(RECORDS SUPPLIED begins)

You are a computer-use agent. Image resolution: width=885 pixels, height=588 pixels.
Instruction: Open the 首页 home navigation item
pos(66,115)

(RECORDS SUPPLIED ends)
(RECORDS SUPPLIED begins)

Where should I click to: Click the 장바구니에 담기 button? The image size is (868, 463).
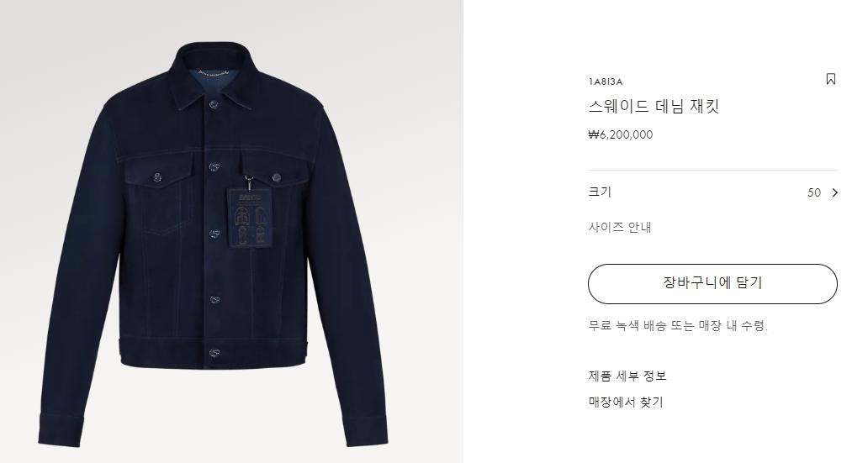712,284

(RECORDS SUPPLIED ends)
(RECORDS SUPPLIED begins)

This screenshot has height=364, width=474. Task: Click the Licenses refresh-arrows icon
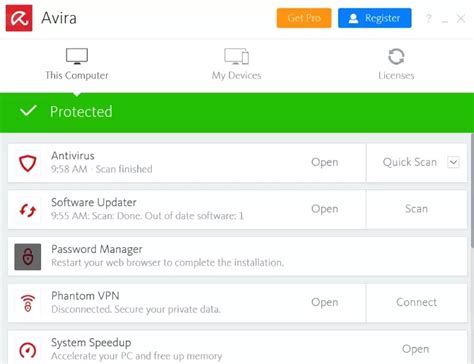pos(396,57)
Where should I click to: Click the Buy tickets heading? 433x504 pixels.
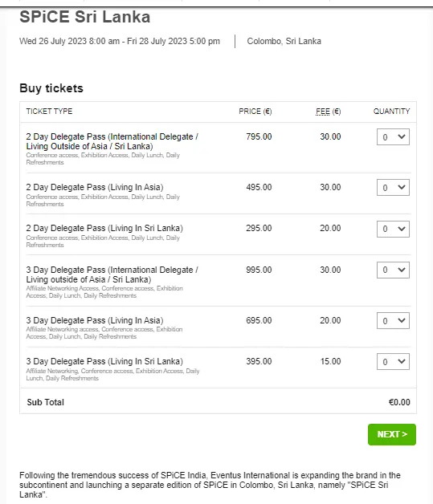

(RECORDS SUPPLIED ends)

▸ PROBLEM DETAILS: Go through the data above and find the lines with the word "pixels". Copy each of those lines.

▸ SOLVED EXERCISE:
You are a computer-use agent. Image resolution: width=885 pixels, height=588 pixels.
Where should I click to: Click the Buy tickets heading? 433x504 pixels.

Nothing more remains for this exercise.